» WHAT YOU SHOULD DO: Omitting any pictures, transcribe the entries below exactly.

» PROVIDED DATA:
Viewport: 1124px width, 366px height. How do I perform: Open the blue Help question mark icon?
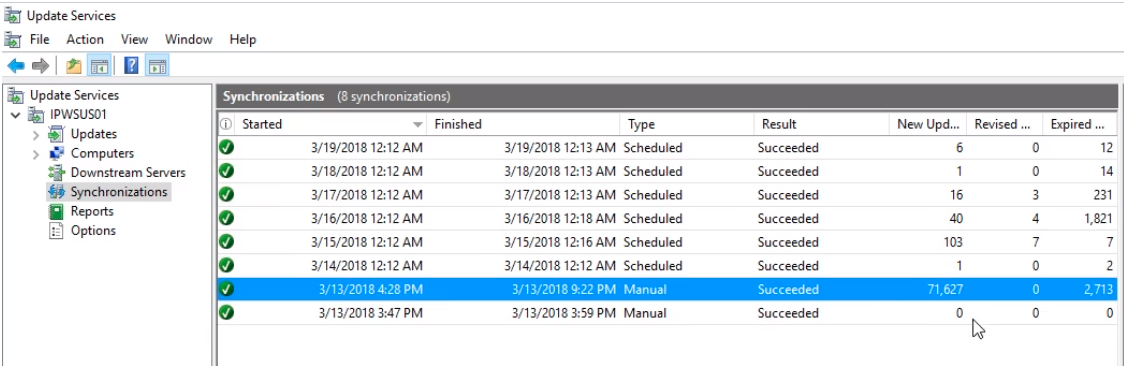pyautogui.click(x=131, y=66)
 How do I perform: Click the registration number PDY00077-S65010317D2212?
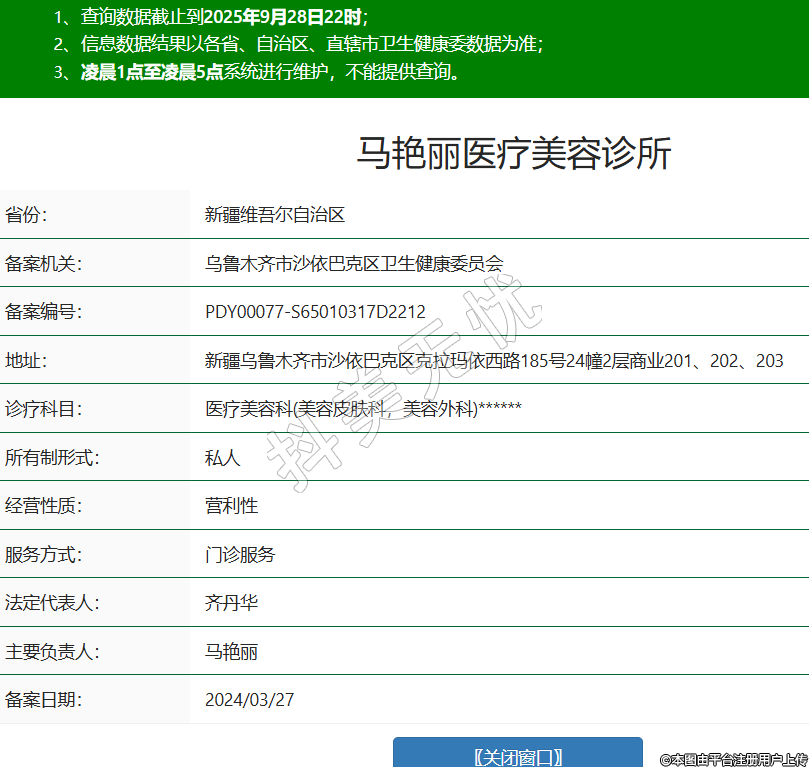coord(315,312)
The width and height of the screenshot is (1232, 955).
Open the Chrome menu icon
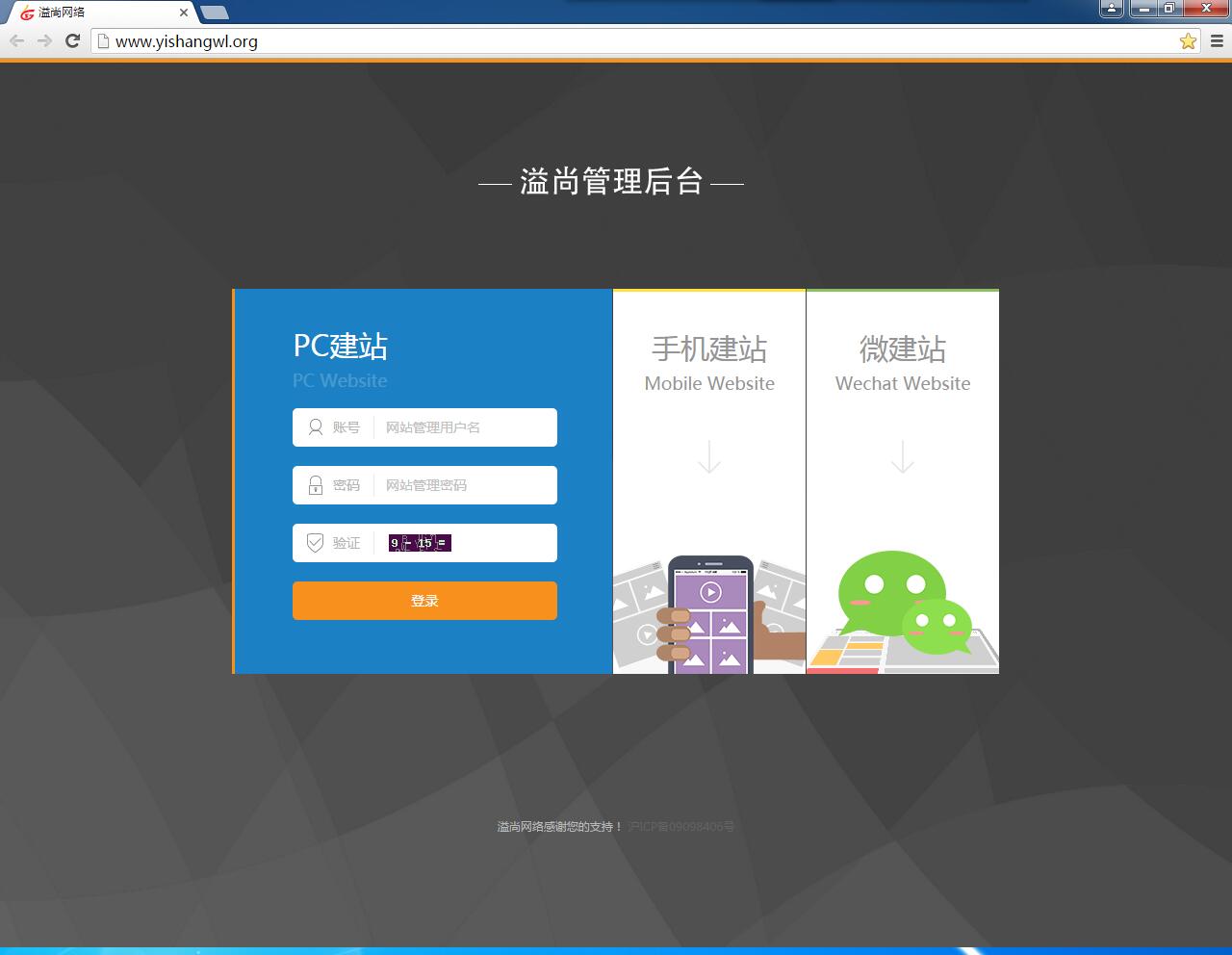coord(1217,40)
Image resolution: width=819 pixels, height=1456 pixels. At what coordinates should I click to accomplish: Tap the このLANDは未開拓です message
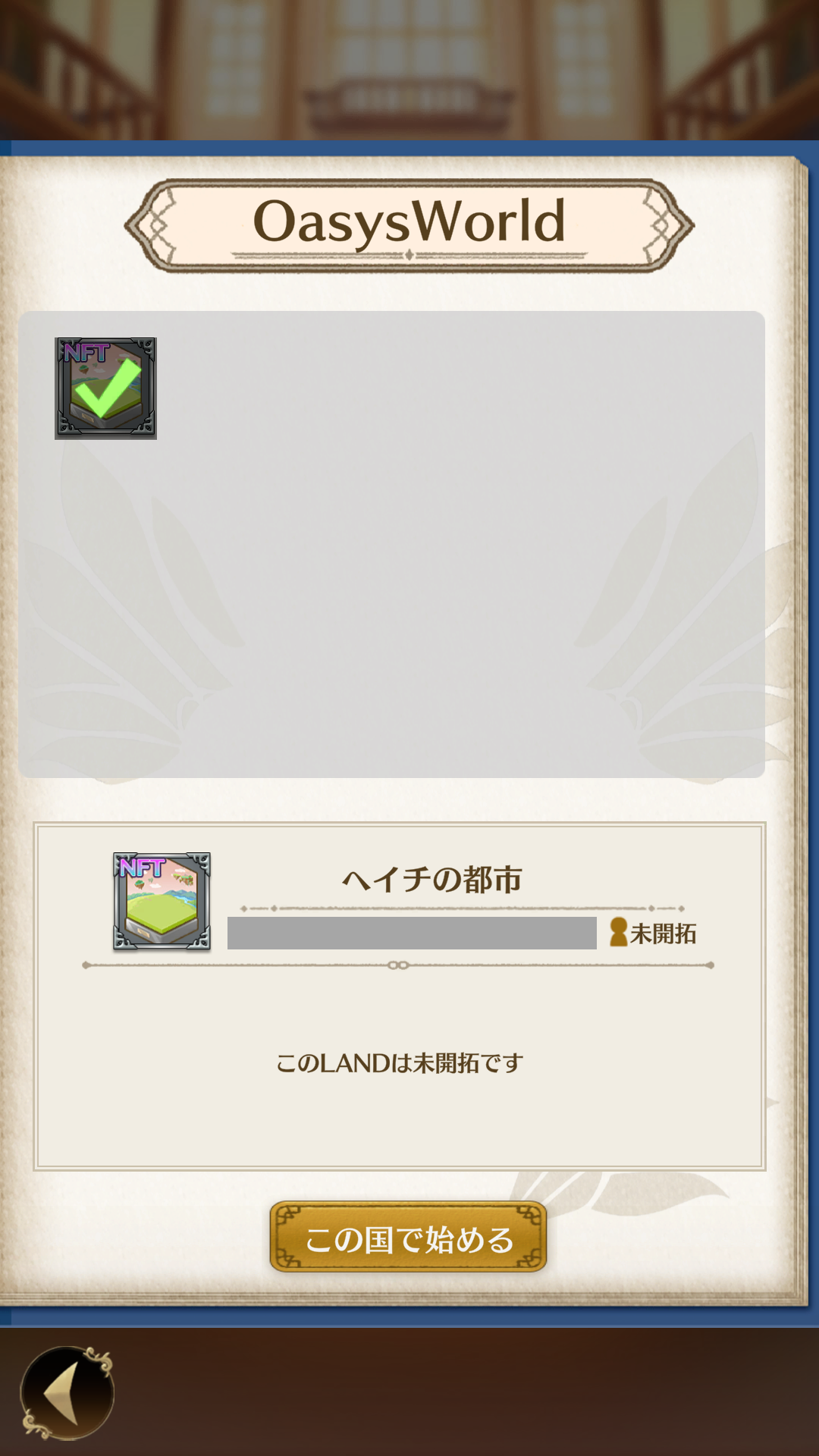[x=400, y=1063]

» RESULT OF THIS EXERCISE:
Viewport: 1124px width, 366px height. How do I perform: Open the blue Help question mark icon?
pyautogui.click(x=131, y=66)
 How do I perform: Click the registration number PDY00077-S65010317D2212?
coord(315,312)
The width and height of the screenshot is (1232, 955).
Open the Chrome menu icon
coord(1217,40)
Image resolution: width=819 pixels, height=1456 pixels. At what coordinates should I click to accomplish: Tap the このLANDは未開拓です message
[x=400, y=1063]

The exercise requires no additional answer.